As you see, the ControlProperty is composed of a UIBindingObserver and a regular Observable sequence. But there’s a catch: ControlProperty requires your source sequence to adhere to a few conventional criteria. These criteria are not enforced through the types in this case. ControlProperty takes responsibility of adhering to certain characteristics but it’s your job to make them happen. Let’s talk about these rules in detail.

The Rules of Using These 3 RxCocoa Types Correctly


The implementer (you!) has to provide an Observable that’s safe and auto-completes on deallocation of the object. ControlEvent itself takes care of main queue scheduling if needed.
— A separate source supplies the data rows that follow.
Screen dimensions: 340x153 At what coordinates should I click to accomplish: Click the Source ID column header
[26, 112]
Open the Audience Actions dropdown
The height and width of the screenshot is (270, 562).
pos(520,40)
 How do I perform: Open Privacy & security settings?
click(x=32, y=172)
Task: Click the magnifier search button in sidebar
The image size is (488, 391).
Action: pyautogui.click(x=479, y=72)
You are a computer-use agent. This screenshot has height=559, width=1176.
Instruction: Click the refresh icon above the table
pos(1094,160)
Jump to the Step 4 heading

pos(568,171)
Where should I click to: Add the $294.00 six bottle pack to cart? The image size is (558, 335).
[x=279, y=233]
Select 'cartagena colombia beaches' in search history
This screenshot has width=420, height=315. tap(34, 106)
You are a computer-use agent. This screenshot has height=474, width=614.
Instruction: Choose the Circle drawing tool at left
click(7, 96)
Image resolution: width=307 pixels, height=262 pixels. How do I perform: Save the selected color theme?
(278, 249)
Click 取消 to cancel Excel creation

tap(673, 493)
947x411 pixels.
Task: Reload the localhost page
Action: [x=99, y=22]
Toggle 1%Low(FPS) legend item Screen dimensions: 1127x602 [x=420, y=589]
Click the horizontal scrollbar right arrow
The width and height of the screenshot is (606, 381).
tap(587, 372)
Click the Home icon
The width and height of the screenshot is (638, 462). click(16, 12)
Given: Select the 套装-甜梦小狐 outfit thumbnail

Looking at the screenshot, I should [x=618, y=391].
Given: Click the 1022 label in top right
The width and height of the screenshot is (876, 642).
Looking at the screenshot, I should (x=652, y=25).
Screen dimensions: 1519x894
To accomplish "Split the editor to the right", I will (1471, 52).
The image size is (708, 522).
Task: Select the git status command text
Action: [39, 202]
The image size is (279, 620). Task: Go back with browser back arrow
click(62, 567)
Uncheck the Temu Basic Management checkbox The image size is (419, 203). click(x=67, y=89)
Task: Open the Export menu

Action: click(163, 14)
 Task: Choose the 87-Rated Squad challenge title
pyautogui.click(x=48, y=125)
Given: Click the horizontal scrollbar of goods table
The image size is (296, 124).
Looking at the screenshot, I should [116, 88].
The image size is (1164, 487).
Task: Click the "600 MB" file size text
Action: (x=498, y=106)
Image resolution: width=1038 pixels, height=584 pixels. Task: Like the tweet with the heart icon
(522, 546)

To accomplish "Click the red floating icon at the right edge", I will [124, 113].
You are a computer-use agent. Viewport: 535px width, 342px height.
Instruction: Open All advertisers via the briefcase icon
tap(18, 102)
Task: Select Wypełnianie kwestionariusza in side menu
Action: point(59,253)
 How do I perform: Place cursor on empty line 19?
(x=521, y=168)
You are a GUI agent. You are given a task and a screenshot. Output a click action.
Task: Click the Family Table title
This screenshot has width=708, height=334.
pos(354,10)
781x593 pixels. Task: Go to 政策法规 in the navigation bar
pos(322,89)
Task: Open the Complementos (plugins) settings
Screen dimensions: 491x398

Quoting the Swift source of RxCocoa v3.5, ControlEvent

  • it never fails
  • it won’t send any initial value on subscription
  • it will Complete sequence on control being deallocated
  • it never errors out
  • it delivers events on MainScheduler.instance

Most Observable sequences you build don’t send initial values, but there are some that have replay behavior you should be aware of.

For example, a Variable("initial") sends .next("initial") when subscription starts. A BehaviorSubject<String>("inital") does, too. But a PublishSubject<String>() doesn’t send anything upon subscription. You can see that it doesn’t require an initial value. Observable.from(["initial"]) will start right away, too.


The requirements of ControlProperty are similar to these of ControlEvent, but an initial value is expected, so the source has to shareReplay(1).

Again, ControlProperty itself takes care of main queue scheduling.

  • it never fails
  • shareReplay(1) behavior
    • it’s stateful, upon subscription (calling subscribe) last element is immediately replayed if it was produced
  • it will Complete sequence on control being deallocated
  • it never errors out
  • it delivers events on MainScheduler.instance


The “soft” attributes (that is, not enforced through the typing system) of UIBindingObserver are simpler: it does not bind errors (errors will merely be logged). And if the incoming sequence is not on the main queue already, UIBindingObserver dispatches to the main queue asynchronously.

From the call site, you don’t have to do anything.

It’s pretty easy to use:

public extension Reactive where Base: BananaView {
    public var size: UIBindingObserver<BananaView, Size> {
        // `base` is a property of `Reactive` and of type `BananaView`
        return UIBindingObserver(UIElement: base) { (bananaView, newSize) in
            bananaView.growVisibleBanana(to: newSize)

You pass in an object to UIBindingObserver.init that you want to change for incoming events. UIBindingObserver does the weak–strong-dance for you. It keeps a weak reference to the element only, so you don’t end up with a retain cycle. When a .next event reaches the observer, and if the weakly referenced element still exists, a reference to the element is passed back into the closure where you can mutate the underlying property.

If you create your objects using Variable type properties, you don’t need much of this stuff, of course. But if you want to provide a reactive extension to a regular view component, this is how you can do.